Сей доброе и вечное, сей, да о ветре не забывай, о сорняках помни, и пусть равнодушие земли сидит в тебе памятью о человеке, который в тебе живет и которого могут сломать ни за грош, ни за копейку, а потому что — положено. Можешь послать к чёрту своего друга Святослава Мальцева"
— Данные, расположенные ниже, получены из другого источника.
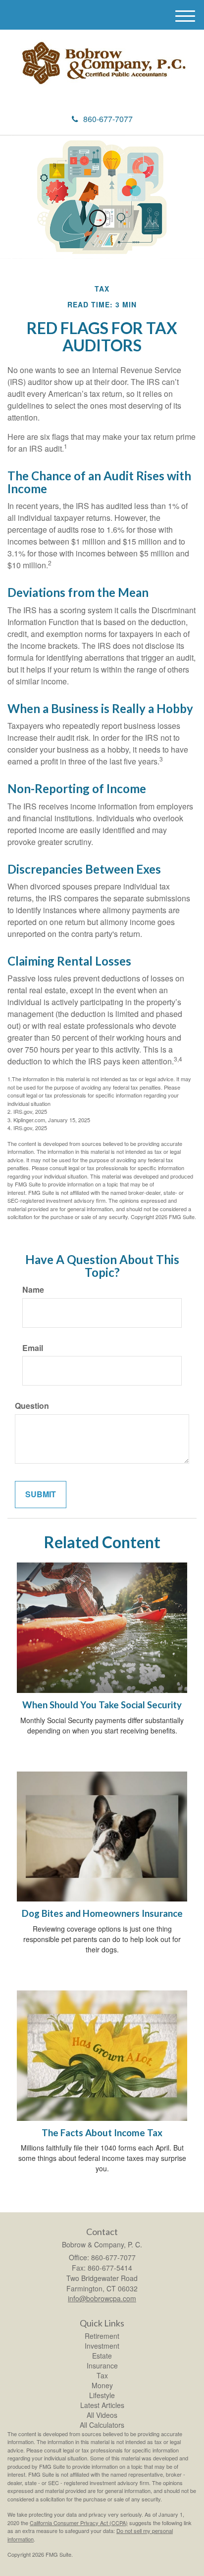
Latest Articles (102, 2405)
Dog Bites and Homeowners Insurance (102, 1913)
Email (32, 1348)
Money (102, 2385)
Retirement (102, 2336)
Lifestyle (102, 2395)
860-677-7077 (108, 119)
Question (32, 1405)
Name (33, 1289)
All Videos (102, 2415)
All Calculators (102, 2425)
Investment (102, 2346)
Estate (102, 2356)
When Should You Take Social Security (102, 1704)
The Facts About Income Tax (102, 2132)
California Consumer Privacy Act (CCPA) (79, 2523)
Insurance (102, 2365)
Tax (102, 2375)
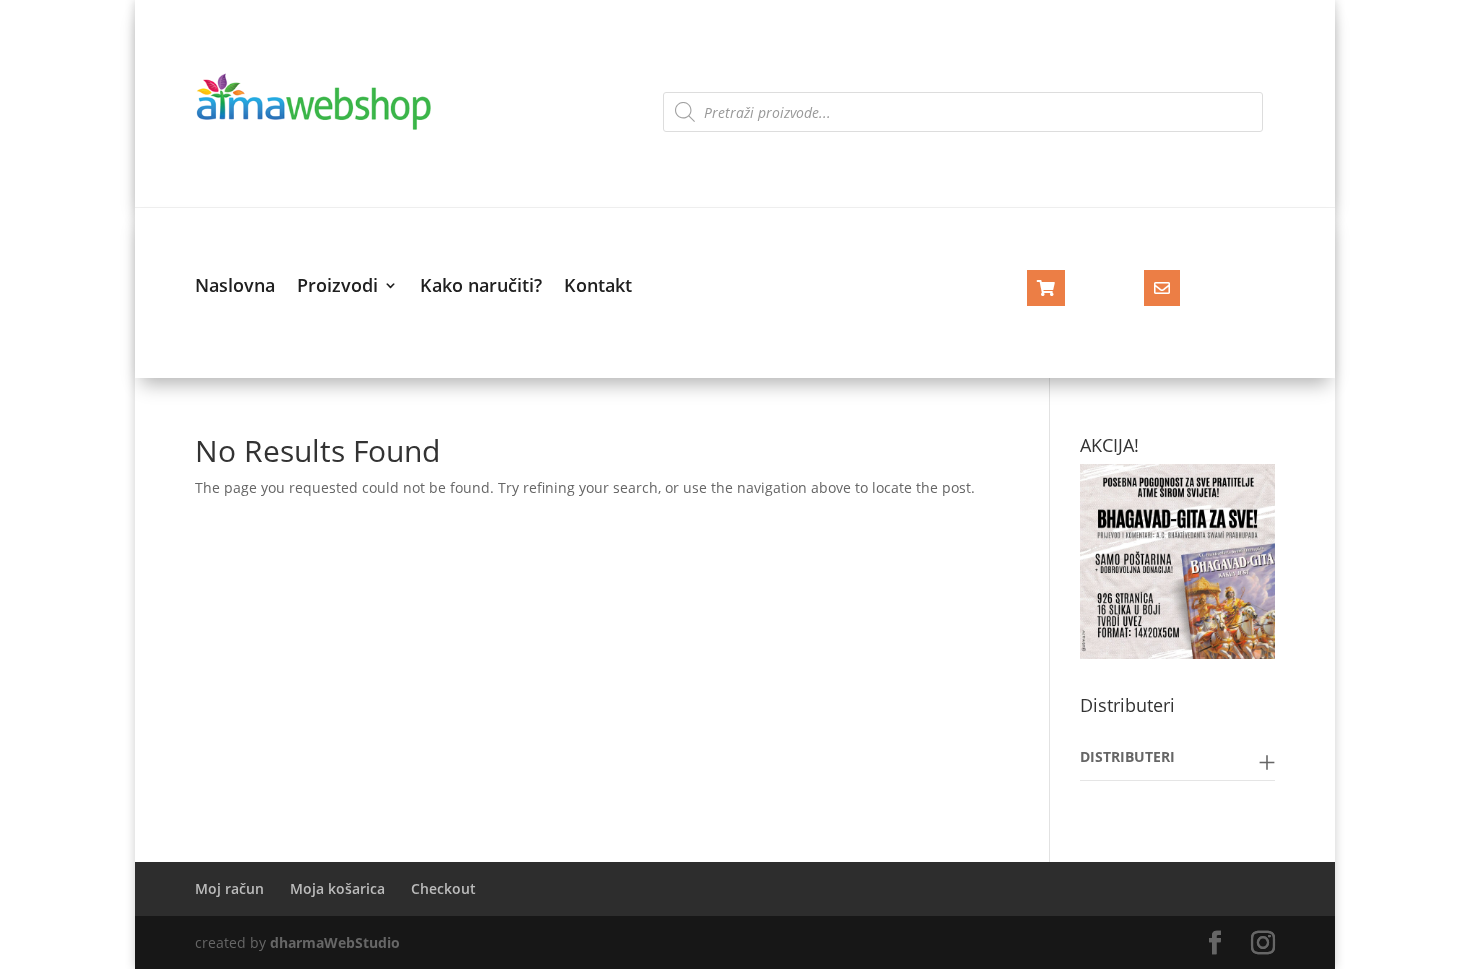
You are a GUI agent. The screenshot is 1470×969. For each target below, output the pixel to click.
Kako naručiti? (481, 287)
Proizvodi (337, 287)
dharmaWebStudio (335, 942)
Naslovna (235, 287)
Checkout (443, 888)
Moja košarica (337, 888)
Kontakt (598, 287)
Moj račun (229, 888)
Простились мы с Натальей Платоновной с добротой на устах, с безразличием в сердце. Ненужная вещь — вероятно, подумали оба друг о друге. Только много позже узнал, что стала меня проклинать в своих ночах, желаниях мать Сереги, ибо через несколько месяцев исключили ее сына из института без права поступления, и стал ее сын ни то ни сё. Правда, он считал себя человеком. Может, и будет считать, если не сломают… согнуть будет уже невозможно.
Убегали, сквозняком прошмыгивали сквозь желание задержать время последние дни. Съездил, чтобы узнать свое детство, в Ярославль, где уезжающая мать оставила мне квартиру. Ничего не увидел, ничего не узнал, разве что по углам квартиры память собирала с горечью крохи материнской ласки. Встретил мимопроходящих женщин, с которыми обнимался до вспухших губ много тысяч дней тому назад. Двух привел к себе. Вспоминались кусты, деревья, страх перед сладкими от незнания руками, шарящими, делающими больно. Наутро осталась кислота, оскоми-на. Показались мне девушки детства половозрелыми насекомыми.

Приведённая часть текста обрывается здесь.